There are 2 types of pages: root page and data page. The pages are populated from the head of the page by storing the pointers to the pair of key/value that are written from the tail. A page is full when there is no space between the head (key pointers) and the tail (key/value pairs). When a page is full, another page is created, waiting for a compaction.

Root Page

It’s the first page of a segment of pages. The header contains more information than the Data Page (see below). Both root pages and data pages store keys. With mutable indexes the only difference is that the root page has a larger header. For compacted indexes, the root page does not store entries, but contains pointers to the data pages with the first key indexed on the page of the current segment.

Header:

[offsetFreeKeyValueContent(int:4),numberOfEntries(int:4),mutable(boolean:1),compactedPageNumberOfSeries(int:4),subIndexFileId(int:4),numberOfKeys(byte:1),keyType(byte:1)*]
  • offsetFreeKeyValueContent is the offset in the page of free space to store key/value pairs. When a page is new, the offset points to the end of the page because the pairs are filled from the end to the beginning

  • numberOfEntries number of entries (pairs) in the current page

  • mutable 1 means mutable, 0 immutable. Immutable pages cannot be modified, only compacted and then removed at the end of compaction cycle

  • compactedPageNumberOfSeries number of pages in the compacted segment. This is stored in the last page of the segment and it is used to count the pages of the current segment and therefore finding the root page of the segment

  • subIndexFileId file id of compacted page segment

  • numberOfKeys number of keys. If you’re using a composite index, multiple keys are used, otherwise only 1

  • keyType an array of key types. If the numberOfKeys is 3, then 3 bytes for keyType are written

Data Page

Header:

[offsetFreeKeyValueContent(int:4),numberOfEntries(int:4),mutable(boolean:1),compactedPageNumberOfSeries(int:4)]
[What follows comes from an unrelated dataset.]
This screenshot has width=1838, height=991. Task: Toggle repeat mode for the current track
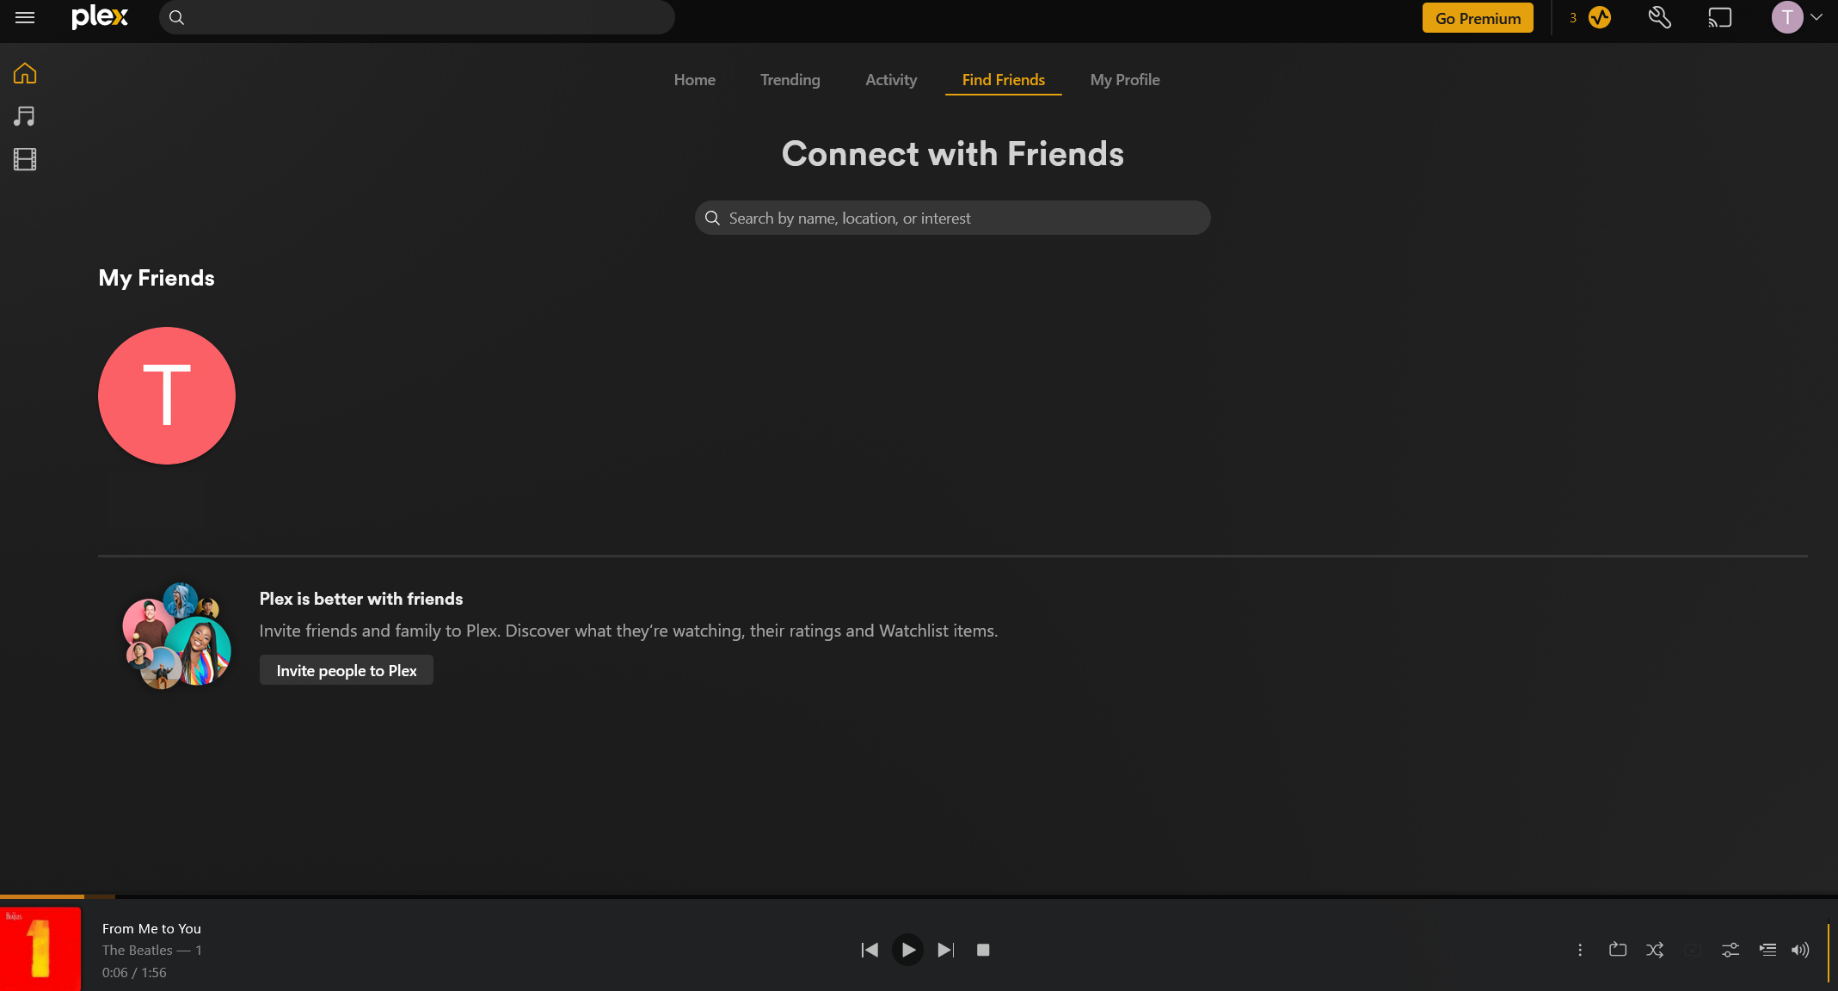pyautogui.click(x=1618, y=950)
Look the root page for the meaning of the header fields.

Mutable Structure

Before being compacted, the LSM-Tree index is conceptually simple: new entries are always inserted in the last page of the file that is the only mutable page of the index. If the page is full, a new mutable page is created and the old mutable page become immutable and stored on disk. The entries in the page are written already ordered by key. This means a cursor can just browse the page from the first entry to the last to have ordered items. The search of a key is executed with the dichotomy algorithm. Pages can have entries with the same key, because have been added later in the index. On writing, the order of the keys is maintained inside the same page. This means to have a true ordered iterator, a virtual iterator is created with pointers to all the pages. Every time you move forward in the iterator, the next available key in the page pointer is compared among each other and the minor is returned. This can become quite expensive in the case of millions of entries and hundreds of pages. For this reason a periodic compaction is needed to keep values ordered together in the same page and also to remove deleted items.